Of course, the second part of the story, the reflective element, is vital. It is very easy to offer trite and clichéd statements about your response to the problem and what you learned about yourself (Note: everyone learns resiliency – consider another key learning). It will take time to truly create a unique statement about your road forward and lessons learned, but the payoff will come in an essay that is much more personal and self-aware than thousands of others.
3. Where in your background would we find evidence of your leadership capacity and/or potential? (500 words)
In this essay, you have an opportunity to offer more than a single experience in one essay. It is possible to select two instances (three would likely be pushing it) in your background that showcase your distinct leadership skills. If you do choose to select two experiences, you would be wise to offer those that highlight different aspects of your style. For example, an “on the field” athletic leadership may exemplify strength of personality, while work experience might highlight skills of persuasion and diplomacy. Regardless of the story or stories that you select, it is important that you prove to the Admissions Committee that you have an understanding of your own style and how you can be effective in leadership roles. Although there is no specific request for reflection in this essay, it would still be appropriate for you to contemplate your actions and show self-awareness.
4. Please respond to one (1) of the following questions:
a. Describe an experience you have had innovating or initiating, your lessons learned, the results and impact of your efforts. (500 words)
It is interesting that the Admissions Committee chose “innovating or initiating”. Although both actions require you to show your impact on a process, they are in and of themselves quite different. (Innovation means changing an existing process, while initiating means commencing a process.) It is possible that the Admissions Committee felt that because choosing only one word would be limiting in terms of accessing candidate experiences (some candidates struggle with Haas short essay three, where one must offer an “innovative solution) that they would at least give two opportunities for candidates to brainstorm around.

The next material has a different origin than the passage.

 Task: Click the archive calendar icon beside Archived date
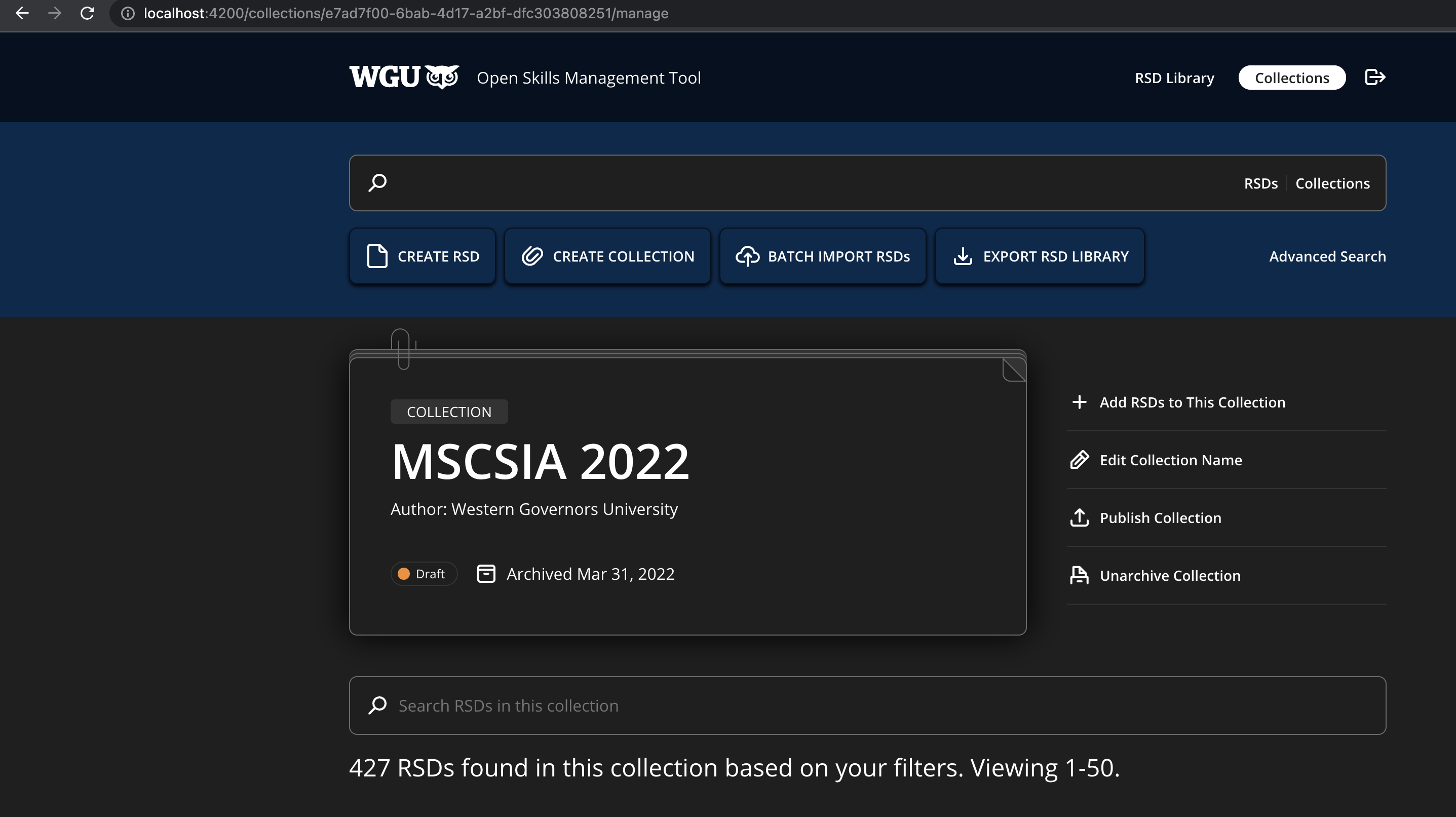click(x=486, y=573)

Of course, this essay becomes all the more challenging, coming after a mandatory leadership essay, where you must offer more than one example of leadership. Clearly, there can be some overlap between innovating/initiating and leading. So, you would be wise to brainstorm and really map out your strategy for these essays, lest you exhaust your stories before you have written this one.
After identifying your distinct idea, we would recommend that you focus on the “how?” and “why?” aspects of your actions. Innovation and initiation are the result of maintaining awareness of yourself and your surroundings and then recognizing a need or a problem that can be solved. How did this idea come to you? How did you and why were you capable of taking action and driving a process forward? Remember, the story in and of itself is not enough. The Admissions Committee wants to understand your results (which should flow naturally from the narrative), but more importantly, your lessons learned, which will require reflection.
b. Is there anything about your background or experience that you feel you have not had the opportunity to share with the Admissions Committee in your application? If yes, please explain. (500 words)
Essentially, this question is a “catchall” in which the Admissions Committee is ensuring that you will not miss the opportunity to offer something vital. If you happen to have unique experiences that do not fit neatly into the questions above, you can explore them here. While this question is open-ended, it is still a mistake to create an essay that lacks scope. This should not be a collection of ideas that you could not incorporate above, but a focused and compelling statement about your candidacy. It would be wise for you to think through a thesis statement before you start to write.